Chapter Seven, Morality, outlines the scientific explanation of morality as originating in evolutionary adaptations to social life. Again, we see scientific naturalism at odds with views long associated with Christianity. Here it challenges the idea that in our moral experience we hear divine commands, or make contact with a transcendent realm of values, exercise some sort of pure, disembodied rationality, or at least encounter a realm of moral fact ultimately independent of human beings. I consider the question of whether science threatens to debunk morality, denying its objectivity and authority, and contend that while this scientific explanation humbles our conception of ourselves as moral agents, it does not abolish it. There are good theological reasons to accept this chastened conception of human morality. Current science gives us no reason to see the moral truth as relative to the individual or to society, but it implies it is less objective than most Christians assume it must be. Science puts morality in its place, characterizing it ultimately as human, not divine, and this the Christian should endorse. The implied conception of morality, as something merely human to which God condescends, and makes critical use of, is to be recommended on theological grounds.

This chapter also addresses the biblical idea of the Fall, and the correlative idea of original sin, which have long been understood in moralistic terms. I speculate on better ways to construe these doctrines and I argue that an understanding of them consistent with a naturalistic account of human origins is reasonable from the point of view of a Christian faith which rejects popular, but biblically and theologically untenable, conceptions of sin as moral wrongdoing.

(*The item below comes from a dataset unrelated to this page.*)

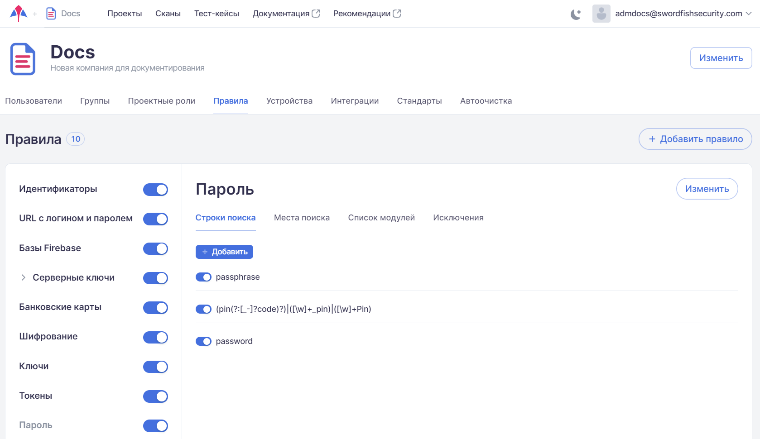Switch to the Устройства tab

[289, 101]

Chapter Eight, Religion, describes the current attempt to explain human religiosity as a by-product of the mind’s evolved cognitive architecture. In contrast to the naturalistic explanation of morality as an adaptation to social life, the explanation of religion on offer here is a debunking explanation, one that threatens to undermine the beliefs it explains. Can Christians consistently accept this general explanation without claiming an unjustifiable exception on behalf of our own beliefs? I suggest that we can, but only if we see the Christian faith’s relation to religion as analogous to its relation to morality. God condescends to our natural religiosity, shaping it for redemptive purposes, but also subjecting it to critical scrutiny and finally putting it, along with morality, in its proper, merely human place.


The ninth, and final, chapter, Resurrection, enters into eschatological matters, both personal and cosmic. The principal objection to the materialist view of the human being, put on hold in Chapter Five, is that the Christian belief in life after death requires that we have immaterial souls that survive the destruction of our bodies. I present ways to understand the identity through time of material persons that make reasonable the Christian hope for their miraculous resurrection for an everlasting future with God. There is no need to resort to an immaterial soul and its theologically problematic natural immortality to defend the possibility of resurrection. The Christian hope is not, I point out, threatened by the alleged tedium of immortality or the finitude of resurrected persons. Turning to cosmic considerations, I speculate on the vocation of God’s material image as the created co-creator.